ЗАДАНИЯ ДЛЯ ВЫПОЛНЕНИЯ
a - Выпишите из фрагмента о II съезде РСДРП все короткие предложения из двух слов, которыми Ленин в ответе делегату описывает ход съезда, начиная с «Мнения высказаны» и до «Вперед!».
b - Ответьте на вопросы по фрагменту о II съезде РСДРП.
(i) На какие два течения раскололась партия на этом съезде?
(ii) В какой своей работе Ленин описал разговор с делегатом-центристом?
(iii) Почему, по словам Ленина, кончаются интеллигентские словопрения?

-------- ФРАГМЕНТ ТЕКСТА

Другой Ленин - [53]
«Мы говорили на разных языках». На своем II съезде Российская социал-демократическая рабочая партия (РСДРП) раскололась на два течения — большевиков и меньшевиков. Весь съезд проходил в ожесточенной борьбе между ними. В своей работе «Шаг вперед, два шага назад» Ленин описывал свой разговор с одним из делегатов-центристов.
«Какая тяжелая атмосфера царит у нас на съезде!» — жаловался он мне. «Эта ожесточенная борьба, эта агитация друг против друга, эта резкая полемика — это нетоварищеское отношение!..» «Какая прекрасная вещь — наш съезд! — отвечал я ему. — Открытая, свободная борьба. Мнения высказаны. Оттенки обрисовались. Группы наметились. Руки подняты. Решение принято. Этап пройден. Вперед! — вот это я понимаю. Это — жизнь. Это — не то что бесконечные, нудные интеллигентские словопрения, которые кончаются не потому, что люди решили вопрос, а просто потому, что устали говорить…»

----------------
-------- ИЗВЛЕЧЁННЫЕ МАТЕРИАЛЫ

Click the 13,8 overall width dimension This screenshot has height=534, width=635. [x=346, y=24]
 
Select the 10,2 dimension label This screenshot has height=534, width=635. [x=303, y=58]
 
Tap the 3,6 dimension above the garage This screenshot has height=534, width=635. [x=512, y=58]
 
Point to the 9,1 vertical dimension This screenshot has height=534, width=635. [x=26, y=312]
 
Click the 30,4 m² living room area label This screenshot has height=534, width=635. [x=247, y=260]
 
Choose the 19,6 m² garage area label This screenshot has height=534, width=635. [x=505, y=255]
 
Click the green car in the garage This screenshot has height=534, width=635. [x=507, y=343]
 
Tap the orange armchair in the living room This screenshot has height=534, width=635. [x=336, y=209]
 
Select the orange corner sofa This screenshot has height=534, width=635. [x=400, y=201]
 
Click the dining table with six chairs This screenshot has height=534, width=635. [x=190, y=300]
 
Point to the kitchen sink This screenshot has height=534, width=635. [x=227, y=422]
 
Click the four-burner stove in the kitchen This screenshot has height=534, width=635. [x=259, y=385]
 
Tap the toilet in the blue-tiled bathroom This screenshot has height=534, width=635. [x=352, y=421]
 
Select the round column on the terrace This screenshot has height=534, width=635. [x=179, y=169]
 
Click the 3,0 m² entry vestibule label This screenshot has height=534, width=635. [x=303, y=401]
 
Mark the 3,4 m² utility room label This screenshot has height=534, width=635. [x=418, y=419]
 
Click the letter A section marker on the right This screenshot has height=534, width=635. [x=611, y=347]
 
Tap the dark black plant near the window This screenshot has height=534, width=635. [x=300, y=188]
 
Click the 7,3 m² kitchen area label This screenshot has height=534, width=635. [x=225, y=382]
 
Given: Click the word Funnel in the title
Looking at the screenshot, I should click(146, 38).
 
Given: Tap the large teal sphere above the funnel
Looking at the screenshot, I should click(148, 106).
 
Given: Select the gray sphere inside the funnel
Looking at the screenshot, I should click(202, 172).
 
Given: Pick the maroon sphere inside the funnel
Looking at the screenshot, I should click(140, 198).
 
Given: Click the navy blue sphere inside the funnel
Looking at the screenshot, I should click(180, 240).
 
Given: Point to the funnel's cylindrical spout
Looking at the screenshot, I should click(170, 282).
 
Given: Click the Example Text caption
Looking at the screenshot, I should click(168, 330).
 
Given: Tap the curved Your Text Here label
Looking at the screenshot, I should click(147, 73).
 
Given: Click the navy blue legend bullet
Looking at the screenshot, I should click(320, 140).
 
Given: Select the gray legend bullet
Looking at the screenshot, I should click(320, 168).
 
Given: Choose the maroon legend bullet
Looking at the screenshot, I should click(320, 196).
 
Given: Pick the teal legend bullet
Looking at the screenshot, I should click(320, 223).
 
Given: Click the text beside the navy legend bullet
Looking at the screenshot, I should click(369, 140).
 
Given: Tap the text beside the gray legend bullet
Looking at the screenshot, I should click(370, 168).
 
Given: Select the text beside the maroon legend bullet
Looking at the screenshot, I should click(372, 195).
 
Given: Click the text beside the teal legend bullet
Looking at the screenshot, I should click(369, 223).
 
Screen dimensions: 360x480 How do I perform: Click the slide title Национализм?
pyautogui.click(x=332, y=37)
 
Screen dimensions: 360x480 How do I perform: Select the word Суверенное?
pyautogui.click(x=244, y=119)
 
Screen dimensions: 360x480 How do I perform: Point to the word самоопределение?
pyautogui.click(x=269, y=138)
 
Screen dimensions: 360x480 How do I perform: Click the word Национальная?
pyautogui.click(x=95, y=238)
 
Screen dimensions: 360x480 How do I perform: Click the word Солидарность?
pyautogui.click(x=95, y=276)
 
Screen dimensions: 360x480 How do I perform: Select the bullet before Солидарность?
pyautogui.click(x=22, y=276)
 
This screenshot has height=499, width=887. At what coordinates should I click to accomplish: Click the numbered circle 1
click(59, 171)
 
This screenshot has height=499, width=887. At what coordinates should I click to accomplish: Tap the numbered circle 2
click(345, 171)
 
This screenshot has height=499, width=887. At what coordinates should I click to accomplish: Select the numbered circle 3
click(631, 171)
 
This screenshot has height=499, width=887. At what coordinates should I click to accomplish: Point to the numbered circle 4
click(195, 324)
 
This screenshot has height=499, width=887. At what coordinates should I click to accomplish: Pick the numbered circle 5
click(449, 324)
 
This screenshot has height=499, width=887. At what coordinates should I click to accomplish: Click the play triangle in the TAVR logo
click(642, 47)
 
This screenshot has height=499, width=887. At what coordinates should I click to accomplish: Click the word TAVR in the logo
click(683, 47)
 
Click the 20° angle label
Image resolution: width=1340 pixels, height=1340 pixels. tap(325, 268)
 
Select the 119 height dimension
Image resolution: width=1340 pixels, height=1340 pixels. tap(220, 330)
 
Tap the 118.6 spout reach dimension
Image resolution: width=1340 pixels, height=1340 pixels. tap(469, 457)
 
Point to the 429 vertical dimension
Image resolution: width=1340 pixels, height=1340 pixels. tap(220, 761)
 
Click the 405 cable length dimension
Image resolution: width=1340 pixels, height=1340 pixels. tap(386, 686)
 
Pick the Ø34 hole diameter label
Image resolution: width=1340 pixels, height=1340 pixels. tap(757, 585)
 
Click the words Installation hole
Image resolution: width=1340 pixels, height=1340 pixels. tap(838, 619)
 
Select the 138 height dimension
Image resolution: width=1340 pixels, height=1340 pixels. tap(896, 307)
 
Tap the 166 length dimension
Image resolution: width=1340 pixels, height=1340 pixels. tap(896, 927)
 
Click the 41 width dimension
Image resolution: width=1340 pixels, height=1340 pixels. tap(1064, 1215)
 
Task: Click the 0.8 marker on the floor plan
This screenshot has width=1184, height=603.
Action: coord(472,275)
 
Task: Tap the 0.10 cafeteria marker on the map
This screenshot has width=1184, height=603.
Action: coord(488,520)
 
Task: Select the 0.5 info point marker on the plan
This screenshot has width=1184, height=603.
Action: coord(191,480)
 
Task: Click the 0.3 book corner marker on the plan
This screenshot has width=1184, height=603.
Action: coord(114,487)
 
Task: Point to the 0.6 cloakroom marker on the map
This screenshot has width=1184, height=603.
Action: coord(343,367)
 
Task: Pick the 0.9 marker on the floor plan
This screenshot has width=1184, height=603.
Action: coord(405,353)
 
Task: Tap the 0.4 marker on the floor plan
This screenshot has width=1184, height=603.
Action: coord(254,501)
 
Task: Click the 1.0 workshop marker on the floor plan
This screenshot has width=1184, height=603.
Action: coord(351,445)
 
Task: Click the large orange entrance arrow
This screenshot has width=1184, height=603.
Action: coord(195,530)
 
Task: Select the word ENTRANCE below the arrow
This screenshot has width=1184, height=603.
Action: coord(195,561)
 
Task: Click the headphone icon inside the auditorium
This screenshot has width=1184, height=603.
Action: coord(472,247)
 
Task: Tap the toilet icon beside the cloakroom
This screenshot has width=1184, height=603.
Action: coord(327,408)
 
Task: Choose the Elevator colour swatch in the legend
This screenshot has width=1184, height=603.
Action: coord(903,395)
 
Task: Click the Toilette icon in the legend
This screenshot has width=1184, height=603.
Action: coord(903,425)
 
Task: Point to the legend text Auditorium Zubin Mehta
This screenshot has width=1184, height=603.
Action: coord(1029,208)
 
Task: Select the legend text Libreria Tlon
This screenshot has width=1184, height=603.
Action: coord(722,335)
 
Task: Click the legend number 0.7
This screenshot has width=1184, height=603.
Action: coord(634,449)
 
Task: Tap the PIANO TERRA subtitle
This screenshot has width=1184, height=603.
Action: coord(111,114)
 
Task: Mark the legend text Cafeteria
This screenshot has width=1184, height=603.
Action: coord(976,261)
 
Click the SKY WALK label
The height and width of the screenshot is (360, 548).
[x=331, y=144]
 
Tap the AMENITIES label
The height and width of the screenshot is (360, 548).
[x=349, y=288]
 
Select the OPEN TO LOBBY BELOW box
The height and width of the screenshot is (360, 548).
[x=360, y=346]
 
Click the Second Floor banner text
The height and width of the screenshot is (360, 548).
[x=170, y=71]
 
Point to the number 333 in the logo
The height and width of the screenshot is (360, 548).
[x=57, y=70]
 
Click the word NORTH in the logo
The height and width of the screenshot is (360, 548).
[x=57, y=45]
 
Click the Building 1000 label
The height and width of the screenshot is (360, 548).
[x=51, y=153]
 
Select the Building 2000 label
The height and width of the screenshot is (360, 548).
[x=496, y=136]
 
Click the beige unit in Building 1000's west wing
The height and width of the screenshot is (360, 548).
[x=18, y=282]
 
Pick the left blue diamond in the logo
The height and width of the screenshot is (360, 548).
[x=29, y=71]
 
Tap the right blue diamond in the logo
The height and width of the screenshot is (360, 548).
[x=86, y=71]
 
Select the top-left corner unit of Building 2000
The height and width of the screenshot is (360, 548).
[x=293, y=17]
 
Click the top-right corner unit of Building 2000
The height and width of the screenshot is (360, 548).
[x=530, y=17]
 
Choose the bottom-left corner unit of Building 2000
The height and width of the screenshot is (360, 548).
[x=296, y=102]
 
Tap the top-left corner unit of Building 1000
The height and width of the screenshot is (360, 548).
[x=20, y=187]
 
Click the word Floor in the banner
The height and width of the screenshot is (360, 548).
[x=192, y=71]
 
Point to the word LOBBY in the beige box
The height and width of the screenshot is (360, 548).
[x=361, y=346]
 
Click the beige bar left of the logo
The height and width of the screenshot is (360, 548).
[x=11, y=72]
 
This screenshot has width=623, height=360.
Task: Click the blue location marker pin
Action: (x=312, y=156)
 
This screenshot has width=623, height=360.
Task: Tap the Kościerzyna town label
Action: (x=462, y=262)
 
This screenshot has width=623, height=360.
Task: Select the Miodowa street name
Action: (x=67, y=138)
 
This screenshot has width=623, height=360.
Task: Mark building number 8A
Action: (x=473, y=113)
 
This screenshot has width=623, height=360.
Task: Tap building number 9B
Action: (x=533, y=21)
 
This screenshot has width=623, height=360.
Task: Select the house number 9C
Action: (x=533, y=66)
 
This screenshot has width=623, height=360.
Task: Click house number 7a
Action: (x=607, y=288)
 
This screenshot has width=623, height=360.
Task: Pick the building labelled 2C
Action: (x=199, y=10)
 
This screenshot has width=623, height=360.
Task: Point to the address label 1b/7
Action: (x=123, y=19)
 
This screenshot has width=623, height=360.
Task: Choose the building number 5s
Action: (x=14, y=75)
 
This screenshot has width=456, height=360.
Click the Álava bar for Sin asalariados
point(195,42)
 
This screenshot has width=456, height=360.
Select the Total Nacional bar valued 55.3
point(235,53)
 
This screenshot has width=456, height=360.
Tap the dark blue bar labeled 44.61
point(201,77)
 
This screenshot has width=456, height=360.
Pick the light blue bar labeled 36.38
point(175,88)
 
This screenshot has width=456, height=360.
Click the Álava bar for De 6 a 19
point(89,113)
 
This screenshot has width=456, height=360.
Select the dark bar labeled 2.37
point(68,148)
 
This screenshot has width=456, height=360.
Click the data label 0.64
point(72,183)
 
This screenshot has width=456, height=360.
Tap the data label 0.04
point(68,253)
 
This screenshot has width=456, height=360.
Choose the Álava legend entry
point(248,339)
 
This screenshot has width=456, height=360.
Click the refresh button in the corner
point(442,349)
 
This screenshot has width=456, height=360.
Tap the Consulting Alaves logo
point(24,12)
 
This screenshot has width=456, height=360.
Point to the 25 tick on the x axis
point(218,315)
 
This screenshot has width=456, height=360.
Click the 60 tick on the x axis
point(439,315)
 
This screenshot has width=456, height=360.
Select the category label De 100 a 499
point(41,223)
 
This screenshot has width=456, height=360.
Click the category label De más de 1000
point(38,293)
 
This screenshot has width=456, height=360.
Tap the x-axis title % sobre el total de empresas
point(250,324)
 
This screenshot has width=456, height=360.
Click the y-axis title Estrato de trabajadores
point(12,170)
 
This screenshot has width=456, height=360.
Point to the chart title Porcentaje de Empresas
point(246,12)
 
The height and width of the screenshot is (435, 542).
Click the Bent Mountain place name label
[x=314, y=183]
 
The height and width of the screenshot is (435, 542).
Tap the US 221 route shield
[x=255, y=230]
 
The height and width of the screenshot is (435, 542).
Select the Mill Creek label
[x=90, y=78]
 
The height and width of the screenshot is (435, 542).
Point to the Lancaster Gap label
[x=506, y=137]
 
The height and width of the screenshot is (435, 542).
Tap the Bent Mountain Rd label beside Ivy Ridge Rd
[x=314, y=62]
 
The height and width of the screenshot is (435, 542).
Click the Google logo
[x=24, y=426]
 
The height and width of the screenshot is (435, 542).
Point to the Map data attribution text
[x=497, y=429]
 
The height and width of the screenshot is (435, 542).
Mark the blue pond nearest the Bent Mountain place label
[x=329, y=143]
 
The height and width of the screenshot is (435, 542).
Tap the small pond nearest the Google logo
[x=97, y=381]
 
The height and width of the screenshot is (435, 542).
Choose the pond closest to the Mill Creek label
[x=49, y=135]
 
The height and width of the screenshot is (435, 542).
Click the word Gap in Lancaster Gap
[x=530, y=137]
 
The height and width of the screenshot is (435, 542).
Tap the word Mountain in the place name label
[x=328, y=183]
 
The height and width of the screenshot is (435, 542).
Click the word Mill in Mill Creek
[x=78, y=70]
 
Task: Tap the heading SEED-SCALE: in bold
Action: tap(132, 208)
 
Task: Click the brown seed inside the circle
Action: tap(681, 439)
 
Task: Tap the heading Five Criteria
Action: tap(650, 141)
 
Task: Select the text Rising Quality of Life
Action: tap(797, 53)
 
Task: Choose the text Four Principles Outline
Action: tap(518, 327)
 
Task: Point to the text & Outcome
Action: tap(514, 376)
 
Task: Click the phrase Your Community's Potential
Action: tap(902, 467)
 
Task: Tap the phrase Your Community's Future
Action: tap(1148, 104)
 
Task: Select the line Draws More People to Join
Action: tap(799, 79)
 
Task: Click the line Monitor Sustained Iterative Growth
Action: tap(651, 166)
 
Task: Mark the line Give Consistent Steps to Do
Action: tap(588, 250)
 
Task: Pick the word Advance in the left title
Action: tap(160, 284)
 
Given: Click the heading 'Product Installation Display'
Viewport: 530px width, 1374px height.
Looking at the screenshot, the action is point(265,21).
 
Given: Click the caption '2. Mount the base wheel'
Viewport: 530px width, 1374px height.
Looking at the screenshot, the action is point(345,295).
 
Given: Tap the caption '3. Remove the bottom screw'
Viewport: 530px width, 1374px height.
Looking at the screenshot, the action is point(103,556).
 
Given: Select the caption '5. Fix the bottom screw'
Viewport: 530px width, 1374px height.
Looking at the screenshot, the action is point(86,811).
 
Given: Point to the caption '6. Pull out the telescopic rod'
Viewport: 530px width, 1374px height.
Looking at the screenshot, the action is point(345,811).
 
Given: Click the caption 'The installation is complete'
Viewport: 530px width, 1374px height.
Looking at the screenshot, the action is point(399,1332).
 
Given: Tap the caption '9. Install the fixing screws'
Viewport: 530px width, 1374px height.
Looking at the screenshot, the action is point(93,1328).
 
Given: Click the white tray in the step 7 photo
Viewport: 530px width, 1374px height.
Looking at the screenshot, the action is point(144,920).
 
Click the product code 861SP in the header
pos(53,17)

----------------

ОТВЕТЫ К ЗАДАНИЯМ
a -
Мнения высказаны.
Оттенки обрисовались.
Группы наметились.
Руки подняты.
Решение принято.
Этап пройден.

b -
(i) На большевиков и меньшевиков.
(ii) В работе «Шаг вперед, два шага назад».
(iii) Не потому, что люди решили вопрос, а просто потому, что устали говорить.